Kemi Seba maintenu en détention en Afrique du Sud : le point sur l’audience du 29 avril
La justice de l’Afrique du Sud a rendu son verdict concernant la situation de l’activiste franco-béninois Kemi Seba. Lors de l’audience tenue ce mercredi 29 avril, les magistrats ont ordonné son maintien en cellule, rejetant ainsi les requêtes formulées par ses conseils juridiques. Entre l’invalidité de son titre de voyage et les procédures engagées par le Bénin, le leader de l’organisation Urgences Panafricanistes fait face à une impasse légale majeure.
Un rejet systématique de la mise en liberté sous caution
Le magistrat en charge du dossier a été catégorique : Stellio Gilles Robert Capo Chichi, plus connu sous son nom de militant, ne bénéficiera pas d’une libération conditionnelle. La cour a souligné un risque de fuite manifeste ainsi que la portée des mandats d’arrêt internationaux pesant sur lui. Cette décision marque une étape décisive, confrontant la stratégie de communication de l’activiste à la rigueur des procédures judiciaires de Pretoria.
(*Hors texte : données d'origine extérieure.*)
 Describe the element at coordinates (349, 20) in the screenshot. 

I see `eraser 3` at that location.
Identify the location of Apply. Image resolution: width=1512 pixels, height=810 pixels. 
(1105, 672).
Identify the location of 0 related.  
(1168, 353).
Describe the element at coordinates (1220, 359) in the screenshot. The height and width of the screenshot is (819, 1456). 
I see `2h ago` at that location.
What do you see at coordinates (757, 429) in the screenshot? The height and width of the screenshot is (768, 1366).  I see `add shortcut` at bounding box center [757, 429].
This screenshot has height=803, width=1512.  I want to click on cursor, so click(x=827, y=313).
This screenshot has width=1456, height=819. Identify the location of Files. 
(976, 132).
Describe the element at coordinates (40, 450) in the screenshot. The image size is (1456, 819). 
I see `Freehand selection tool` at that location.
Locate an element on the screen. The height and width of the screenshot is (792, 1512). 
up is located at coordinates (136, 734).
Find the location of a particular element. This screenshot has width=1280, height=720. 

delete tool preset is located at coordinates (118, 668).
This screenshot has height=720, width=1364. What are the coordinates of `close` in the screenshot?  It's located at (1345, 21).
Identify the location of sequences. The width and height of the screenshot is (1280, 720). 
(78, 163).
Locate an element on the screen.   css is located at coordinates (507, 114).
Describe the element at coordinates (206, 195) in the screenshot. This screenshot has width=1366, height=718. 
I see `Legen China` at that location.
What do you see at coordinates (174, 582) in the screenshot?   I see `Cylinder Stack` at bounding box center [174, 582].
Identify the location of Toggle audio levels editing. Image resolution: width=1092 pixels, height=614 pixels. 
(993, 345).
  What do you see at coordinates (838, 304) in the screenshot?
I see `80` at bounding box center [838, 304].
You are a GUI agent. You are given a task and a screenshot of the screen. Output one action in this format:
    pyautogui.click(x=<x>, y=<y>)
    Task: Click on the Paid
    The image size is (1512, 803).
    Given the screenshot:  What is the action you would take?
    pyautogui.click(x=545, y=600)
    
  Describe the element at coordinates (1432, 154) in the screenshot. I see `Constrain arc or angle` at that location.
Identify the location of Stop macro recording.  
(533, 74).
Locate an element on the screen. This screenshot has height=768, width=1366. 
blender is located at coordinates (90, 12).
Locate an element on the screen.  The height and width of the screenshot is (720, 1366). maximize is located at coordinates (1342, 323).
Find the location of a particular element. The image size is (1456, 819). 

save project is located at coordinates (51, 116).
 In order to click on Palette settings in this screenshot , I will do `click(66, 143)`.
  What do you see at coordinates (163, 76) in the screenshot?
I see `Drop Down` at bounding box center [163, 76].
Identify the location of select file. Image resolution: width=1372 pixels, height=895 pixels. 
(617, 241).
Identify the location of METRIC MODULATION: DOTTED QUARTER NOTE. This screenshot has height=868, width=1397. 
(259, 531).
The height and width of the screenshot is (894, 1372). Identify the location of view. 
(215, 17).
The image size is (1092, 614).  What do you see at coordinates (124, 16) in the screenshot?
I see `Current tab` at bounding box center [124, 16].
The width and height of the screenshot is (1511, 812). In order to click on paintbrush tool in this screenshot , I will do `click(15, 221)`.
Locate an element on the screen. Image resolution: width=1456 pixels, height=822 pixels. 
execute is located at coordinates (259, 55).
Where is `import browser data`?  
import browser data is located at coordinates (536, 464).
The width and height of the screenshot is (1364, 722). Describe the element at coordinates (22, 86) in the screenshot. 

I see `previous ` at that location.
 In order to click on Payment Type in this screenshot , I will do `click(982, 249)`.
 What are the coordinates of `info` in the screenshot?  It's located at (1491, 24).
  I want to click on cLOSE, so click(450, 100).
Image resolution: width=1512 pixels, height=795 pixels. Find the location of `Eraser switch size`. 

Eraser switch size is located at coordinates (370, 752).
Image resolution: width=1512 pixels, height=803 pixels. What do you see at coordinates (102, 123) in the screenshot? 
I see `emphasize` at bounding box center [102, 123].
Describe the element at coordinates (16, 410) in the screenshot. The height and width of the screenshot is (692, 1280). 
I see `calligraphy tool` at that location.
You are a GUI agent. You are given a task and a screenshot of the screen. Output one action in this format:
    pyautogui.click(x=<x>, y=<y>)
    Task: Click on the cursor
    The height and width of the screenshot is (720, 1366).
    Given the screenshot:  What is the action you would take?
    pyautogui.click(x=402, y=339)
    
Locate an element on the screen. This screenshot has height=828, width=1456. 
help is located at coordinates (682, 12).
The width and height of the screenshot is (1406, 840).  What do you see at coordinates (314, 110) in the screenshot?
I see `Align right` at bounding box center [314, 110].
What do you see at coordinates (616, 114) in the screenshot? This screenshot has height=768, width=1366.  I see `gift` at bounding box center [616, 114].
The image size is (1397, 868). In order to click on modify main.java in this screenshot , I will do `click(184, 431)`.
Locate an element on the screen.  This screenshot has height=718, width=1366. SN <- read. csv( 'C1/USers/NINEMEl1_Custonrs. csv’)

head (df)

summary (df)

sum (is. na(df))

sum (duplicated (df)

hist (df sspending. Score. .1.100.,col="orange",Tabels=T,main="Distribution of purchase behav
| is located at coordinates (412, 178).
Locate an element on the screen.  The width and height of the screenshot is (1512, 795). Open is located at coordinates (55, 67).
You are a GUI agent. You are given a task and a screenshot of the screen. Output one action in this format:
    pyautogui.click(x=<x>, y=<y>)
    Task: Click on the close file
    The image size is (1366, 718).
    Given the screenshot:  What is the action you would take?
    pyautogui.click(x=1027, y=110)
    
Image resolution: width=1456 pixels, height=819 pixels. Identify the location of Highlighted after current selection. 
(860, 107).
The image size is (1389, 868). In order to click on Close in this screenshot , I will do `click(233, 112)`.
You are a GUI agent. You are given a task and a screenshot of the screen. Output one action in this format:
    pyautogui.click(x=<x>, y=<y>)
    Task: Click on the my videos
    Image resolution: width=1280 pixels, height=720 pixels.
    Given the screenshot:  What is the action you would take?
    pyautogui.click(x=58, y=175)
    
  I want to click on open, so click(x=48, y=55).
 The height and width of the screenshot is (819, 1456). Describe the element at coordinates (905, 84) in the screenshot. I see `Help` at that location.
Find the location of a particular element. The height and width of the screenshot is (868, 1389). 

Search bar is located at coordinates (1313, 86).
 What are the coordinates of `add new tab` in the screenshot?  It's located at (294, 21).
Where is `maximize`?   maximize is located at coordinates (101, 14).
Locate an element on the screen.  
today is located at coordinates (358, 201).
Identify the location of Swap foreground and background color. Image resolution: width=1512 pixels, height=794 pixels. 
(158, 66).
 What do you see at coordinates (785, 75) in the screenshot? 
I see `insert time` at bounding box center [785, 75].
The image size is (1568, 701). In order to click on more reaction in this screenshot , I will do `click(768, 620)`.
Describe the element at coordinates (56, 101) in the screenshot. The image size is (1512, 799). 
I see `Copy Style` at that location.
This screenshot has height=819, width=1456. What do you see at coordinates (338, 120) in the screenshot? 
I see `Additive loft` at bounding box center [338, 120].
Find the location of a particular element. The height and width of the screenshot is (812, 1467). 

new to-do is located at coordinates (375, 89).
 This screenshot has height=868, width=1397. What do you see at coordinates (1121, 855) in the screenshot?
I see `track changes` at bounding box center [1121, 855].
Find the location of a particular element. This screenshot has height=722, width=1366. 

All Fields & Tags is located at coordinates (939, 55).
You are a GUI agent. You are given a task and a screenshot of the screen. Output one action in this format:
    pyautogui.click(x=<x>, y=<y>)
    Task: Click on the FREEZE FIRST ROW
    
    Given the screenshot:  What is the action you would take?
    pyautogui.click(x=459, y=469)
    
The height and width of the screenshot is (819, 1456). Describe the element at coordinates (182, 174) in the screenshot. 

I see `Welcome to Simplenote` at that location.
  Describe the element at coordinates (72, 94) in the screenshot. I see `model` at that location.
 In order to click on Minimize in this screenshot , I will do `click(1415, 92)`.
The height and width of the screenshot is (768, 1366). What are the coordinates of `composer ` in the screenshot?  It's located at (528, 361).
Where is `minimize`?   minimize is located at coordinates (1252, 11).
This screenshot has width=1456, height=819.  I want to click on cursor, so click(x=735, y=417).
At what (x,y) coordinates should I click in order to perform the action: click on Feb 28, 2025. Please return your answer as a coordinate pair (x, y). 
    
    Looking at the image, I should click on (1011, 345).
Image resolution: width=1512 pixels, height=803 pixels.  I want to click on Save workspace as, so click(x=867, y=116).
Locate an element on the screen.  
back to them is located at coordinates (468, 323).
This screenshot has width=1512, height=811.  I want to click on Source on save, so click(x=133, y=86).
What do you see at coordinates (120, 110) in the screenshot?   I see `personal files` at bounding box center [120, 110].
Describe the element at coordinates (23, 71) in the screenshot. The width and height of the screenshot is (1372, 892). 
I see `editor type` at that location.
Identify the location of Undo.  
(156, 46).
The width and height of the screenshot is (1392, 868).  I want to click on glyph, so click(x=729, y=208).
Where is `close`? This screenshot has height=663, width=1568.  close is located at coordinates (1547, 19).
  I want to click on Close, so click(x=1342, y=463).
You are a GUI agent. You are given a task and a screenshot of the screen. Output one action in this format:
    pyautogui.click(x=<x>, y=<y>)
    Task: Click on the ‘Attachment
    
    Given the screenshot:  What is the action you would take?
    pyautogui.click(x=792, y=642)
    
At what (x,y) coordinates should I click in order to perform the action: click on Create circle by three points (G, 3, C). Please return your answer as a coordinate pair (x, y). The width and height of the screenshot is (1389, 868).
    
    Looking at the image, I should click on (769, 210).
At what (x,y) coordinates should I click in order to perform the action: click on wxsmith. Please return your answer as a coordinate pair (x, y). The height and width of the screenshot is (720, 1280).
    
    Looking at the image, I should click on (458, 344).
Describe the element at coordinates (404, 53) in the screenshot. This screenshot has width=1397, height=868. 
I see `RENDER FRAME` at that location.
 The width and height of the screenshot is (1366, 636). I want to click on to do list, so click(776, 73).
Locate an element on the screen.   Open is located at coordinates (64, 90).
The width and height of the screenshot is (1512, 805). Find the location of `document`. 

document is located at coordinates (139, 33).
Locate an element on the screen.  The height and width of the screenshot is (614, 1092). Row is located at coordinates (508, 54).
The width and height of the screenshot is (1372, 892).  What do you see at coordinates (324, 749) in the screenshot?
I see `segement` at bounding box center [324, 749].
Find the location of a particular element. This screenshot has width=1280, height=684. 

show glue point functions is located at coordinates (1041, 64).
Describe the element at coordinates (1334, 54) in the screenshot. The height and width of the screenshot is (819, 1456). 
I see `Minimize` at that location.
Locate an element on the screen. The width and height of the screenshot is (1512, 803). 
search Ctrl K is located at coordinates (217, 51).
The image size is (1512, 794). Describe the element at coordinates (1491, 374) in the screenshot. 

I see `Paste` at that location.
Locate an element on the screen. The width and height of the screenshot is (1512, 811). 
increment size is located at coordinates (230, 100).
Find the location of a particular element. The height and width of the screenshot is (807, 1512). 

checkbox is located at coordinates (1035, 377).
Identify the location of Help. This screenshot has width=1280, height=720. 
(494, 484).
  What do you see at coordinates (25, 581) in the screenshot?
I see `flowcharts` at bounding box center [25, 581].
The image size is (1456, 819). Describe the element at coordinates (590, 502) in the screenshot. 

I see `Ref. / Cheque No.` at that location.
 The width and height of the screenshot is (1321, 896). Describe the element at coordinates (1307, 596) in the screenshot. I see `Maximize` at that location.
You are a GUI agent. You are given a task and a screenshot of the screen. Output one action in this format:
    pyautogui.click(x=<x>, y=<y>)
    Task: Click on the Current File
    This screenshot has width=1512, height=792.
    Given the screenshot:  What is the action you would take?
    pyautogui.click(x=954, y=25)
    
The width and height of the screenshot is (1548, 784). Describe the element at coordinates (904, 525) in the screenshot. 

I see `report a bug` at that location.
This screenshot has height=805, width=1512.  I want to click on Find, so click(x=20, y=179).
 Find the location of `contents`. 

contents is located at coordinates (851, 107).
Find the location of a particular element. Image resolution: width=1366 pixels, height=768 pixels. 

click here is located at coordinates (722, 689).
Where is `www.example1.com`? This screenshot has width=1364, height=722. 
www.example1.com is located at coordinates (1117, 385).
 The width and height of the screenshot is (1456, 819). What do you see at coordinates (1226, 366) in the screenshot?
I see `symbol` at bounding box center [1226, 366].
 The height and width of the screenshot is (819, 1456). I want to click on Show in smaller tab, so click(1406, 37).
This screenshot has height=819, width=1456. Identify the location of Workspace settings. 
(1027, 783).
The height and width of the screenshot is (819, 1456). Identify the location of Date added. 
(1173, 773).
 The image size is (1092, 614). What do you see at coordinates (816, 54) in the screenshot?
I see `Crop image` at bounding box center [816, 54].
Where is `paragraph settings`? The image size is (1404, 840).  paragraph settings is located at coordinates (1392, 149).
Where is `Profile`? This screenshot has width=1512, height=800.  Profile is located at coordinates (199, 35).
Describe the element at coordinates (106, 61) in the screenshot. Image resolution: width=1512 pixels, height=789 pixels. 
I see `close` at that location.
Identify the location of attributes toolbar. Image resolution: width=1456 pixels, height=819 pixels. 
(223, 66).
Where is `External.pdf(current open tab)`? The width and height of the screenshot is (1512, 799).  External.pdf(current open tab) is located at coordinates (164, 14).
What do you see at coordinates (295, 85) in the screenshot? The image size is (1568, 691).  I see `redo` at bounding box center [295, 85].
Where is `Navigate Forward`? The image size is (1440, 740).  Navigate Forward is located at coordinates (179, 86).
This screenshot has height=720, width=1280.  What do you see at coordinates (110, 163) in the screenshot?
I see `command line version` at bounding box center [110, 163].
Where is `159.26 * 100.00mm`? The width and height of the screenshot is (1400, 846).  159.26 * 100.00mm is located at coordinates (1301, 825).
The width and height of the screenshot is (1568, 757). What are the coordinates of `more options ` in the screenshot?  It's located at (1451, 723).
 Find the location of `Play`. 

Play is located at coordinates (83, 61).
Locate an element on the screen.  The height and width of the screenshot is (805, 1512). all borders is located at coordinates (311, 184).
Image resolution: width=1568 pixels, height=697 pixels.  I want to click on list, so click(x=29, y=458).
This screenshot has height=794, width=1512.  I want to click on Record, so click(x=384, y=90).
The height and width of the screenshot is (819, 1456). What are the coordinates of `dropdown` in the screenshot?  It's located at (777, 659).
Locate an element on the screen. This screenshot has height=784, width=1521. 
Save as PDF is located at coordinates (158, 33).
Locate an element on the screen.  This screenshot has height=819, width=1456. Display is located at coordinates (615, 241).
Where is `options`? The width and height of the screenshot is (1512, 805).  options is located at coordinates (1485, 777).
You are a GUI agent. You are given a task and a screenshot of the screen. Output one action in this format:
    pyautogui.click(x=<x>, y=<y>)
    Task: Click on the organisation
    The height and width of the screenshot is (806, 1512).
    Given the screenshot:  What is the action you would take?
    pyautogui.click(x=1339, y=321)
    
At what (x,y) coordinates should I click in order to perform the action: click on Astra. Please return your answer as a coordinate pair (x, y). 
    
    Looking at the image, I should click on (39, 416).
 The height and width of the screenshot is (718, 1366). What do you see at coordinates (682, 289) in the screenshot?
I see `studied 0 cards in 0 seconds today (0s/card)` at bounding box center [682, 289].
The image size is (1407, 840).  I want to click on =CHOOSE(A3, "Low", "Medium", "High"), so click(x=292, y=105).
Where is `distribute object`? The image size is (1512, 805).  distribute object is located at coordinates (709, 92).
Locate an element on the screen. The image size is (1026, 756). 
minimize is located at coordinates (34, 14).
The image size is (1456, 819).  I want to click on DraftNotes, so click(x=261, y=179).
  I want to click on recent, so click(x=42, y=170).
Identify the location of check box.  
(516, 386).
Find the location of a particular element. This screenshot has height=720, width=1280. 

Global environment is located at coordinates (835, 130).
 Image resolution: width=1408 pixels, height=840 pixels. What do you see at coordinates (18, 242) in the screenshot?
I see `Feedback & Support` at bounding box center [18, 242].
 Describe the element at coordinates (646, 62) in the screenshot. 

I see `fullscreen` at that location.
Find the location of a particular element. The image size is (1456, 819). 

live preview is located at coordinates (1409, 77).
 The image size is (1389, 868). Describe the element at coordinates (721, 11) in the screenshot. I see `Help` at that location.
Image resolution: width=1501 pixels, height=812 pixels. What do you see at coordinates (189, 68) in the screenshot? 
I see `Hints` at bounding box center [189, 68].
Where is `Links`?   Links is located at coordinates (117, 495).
L’inefficacité juridique du passeport diplomatique
Au cours des échanges, la défense a tenté d’invoquer une immunité liée à la possession d’un passeport diplomatique. Toutefois, cet argument a été rapidement écarté par le tribunal. Le juge a précisé qu’un tel document ne confère aucune protection légale automatique sans une accréditation préalable auprès des services diplomatiques sud-africains. Faute d’avoir pu produire un ordre de mission officiel émanant d’un État, Kemi Seba a vu son document être traité comme un simple titre de transport, sans prérogative particulière.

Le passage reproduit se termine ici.